▶ [GOAL OF THE EXERCISE]: Where the records below show the word "Collapse" in a line, please copy that line.

▶ [SUPPLIED INFORMATION]:

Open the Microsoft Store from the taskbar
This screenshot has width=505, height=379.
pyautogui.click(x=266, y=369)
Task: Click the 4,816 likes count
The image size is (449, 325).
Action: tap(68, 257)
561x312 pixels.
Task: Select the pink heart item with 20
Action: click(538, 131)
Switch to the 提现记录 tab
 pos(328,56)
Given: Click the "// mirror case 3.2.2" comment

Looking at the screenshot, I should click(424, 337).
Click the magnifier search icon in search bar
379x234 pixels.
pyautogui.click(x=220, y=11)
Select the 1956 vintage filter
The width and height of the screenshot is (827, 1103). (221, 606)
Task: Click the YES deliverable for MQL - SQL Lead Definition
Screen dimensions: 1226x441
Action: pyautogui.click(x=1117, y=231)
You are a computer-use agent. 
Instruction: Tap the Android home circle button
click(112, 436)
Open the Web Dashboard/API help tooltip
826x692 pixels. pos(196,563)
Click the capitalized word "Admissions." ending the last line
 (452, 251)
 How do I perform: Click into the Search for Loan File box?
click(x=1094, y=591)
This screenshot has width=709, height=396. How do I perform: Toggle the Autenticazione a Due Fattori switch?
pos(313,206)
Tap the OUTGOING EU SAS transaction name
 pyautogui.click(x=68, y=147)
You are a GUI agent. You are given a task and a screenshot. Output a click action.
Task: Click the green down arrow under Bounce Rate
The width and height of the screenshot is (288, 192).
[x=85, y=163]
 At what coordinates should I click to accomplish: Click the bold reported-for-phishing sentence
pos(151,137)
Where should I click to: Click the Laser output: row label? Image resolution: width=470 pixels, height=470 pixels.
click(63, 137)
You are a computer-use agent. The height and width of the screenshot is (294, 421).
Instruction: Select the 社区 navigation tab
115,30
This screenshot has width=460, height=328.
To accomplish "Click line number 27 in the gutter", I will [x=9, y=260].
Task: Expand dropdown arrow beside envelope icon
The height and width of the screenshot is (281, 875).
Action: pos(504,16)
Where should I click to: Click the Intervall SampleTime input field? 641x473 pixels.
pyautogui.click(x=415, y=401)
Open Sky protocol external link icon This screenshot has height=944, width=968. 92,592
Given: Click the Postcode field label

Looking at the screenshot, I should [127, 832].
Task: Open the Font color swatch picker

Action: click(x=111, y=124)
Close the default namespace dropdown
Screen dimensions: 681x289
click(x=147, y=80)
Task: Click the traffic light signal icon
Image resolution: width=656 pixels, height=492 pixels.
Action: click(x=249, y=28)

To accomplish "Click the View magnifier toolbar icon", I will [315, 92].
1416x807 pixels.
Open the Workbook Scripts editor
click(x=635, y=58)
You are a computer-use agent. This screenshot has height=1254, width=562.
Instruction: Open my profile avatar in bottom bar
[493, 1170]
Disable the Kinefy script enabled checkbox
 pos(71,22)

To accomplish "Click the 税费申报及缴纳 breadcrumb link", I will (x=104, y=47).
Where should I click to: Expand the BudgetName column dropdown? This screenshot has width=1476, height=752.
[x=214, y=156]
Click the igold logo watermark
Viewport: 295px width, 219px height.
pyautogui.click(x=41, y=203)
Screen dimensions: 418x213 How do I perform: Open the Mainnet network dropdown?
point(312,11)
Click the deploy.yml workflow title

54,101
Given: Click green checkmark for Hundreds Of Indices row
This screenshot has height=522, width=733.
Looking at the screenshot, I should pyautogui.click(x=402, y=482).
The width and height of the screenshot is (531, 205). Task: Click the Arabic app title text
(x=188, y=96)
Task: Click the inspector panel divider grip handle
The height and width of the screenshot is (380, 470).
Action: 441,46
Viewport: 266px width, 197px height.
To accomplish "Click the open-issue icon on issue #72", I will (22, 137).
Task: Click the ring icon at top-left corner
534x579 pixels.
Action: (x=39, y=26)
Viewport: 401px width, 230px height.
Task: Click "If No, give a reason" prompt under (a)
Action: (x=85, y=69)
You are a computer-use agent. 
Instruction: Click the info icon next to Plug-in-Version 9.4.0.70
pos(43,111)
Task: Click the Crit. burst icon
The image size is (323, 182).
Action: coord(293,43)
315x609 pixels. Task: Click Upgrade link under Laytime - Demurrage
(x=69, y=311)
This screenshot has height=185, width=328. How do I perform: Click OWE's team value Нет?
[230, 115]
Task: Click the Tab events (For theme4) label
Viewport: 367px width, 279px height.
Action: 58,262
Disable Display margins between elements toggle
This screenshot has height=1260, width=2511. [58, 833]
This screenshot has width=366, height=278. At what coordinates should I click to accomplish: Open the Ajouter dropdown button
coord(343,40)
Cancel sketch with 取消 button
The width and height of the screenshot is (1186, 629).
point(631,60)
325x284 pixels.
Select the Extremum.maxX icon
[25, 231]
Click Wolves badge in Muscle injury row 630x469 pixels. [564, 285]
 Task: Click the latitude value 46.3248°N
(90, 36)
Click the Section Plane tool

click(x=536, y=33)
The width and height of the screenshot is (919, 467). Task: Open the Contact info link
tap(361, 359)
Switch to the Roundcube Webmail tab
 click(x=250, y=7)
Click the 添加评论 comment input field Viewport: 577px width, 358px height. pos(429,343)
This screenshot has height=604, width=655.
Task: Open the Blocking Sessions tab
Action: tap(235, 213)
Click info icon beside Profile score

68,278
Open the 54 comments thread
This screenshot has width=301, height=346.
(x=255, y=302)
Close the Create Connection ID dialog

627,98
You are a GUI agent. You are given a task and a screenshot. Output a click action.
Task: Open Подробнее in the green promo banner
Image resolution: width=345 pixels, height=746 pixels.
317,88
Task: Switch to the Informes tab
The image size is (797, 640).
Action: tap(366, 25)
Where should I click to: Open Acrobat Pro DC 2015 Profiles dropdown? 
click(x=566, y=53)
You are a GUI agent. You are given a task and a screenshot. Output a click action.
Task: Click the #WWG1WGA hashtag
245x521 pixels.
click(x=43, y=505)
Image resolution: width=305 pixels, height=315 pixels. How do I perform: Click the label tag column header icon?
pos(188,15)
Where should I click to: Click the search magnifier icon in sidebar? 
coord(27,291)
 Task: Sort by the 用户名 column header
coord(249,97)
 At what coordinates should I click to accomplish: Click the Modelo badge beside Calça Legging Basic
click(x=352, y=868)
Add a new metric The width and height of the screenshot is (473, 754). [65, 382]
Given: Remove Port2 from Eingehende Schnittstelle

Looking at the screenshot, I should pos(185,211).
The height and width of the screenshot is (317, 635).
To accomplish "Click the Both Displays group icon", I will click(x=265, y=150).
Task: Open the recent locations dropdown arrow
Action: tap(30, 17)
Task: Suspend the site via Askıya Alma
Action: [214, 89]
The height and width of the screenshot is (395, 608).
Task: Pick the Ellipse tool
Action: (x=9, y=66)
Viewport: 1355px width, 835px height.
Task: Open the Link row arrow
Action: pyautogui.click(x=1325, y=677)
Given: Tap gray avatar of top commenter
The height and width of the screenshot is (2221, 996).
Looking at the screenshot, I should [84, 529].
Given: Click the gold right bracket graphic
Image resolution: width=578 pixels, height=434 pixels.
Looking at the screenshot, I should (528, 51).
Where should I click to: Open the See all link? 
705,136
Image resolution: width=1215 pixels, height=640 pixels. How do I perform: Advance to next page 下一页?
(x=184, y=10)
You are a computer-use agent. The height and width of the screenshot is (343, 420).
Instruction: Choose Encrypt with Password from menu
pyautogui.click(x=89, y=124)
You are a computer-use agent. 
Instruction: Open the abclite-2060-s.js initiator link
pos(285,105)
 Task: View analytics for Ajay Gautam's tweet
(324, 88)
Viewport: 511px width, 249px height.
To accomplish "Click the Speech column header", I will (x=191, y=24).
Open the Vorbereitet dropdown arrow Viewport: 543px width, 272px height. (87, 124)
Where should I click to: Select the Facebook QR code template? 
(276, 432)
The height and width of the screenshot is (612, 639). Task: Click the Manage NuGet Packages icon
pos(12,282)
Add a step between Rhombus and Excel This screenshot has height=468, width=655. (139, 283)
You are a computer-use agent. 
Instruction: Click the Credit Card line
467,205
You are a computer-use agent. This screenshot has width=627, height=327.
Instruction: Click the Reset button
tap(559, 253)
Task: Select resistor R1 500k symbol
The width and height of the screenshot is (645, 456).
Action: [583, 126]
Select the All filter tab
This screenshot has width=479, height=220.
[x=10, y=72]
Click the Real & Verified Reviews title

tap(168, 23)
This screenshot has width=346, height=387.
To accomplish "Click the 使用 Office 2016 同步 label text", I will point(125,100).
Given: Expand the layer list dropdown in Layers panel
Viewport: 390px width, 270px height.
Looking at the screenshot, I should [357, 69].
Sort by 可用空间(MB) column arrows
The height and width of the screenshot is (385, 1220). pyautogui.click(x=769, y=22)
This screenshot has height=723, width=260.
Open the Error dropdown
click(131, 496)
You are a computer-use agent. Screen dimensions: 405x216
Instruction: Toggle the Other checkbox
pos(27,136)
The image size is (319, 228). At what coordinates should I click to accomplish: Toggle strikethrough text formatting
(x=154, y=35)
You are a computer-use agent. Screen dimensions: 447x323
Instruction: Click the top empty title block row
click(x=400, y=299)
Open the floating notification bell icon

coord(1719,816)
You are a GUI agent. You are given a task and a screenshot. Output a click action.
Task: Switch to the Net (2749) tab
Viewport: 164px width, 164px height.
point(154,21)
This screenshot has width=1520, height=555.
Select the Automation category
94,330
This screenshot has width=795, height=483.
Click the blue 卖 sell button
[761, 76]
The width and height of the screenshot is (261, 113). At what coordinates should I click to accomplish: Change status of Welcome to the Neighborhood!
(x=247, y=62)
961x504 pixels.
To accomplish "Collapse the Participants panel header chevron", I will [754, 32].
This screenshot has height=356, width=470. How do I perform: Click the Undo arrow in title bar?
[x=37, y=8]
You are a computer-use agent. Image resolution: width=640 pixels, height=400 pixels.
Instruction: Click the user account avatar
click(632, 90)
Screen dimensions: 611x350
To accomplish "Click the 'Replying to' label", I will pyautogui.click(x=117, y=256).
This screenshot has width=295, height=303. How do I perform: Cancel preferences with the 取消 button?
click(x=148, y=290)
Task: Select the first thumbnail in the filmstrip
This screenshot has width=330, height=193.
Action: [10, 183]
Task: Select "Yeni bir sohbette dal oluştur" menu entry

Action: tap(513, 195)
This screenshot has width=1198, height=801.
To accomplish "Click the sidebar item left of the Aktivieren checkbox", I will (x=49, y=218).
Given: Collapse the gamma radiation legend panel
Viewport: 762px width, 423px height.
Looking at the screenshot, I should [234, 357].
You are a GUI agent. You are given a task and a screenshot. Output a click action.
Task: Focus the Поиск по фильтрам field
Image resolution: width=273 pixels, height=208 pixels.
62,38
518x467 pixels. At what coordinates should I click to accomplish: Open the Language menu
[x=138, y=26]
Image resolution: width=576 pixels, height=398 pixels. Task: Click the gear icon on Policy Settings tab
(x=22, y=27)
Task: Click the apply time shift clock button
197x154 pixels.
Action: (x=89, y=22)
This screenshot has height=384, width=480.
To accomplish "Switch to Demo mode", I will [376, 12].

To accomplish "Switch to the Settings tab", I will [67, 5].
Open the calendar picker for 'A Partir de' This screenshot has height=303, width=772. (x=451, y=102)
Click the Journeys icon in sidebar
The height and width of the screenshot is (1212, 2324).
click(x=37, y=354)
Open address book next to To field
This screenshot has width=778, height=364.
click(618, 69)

▶ [WRITTEN REPLY]:
To accomplish "Collapse the Participants panel header chevron", I will [754, 32].
Given: Collapse the gamma radiation legend panel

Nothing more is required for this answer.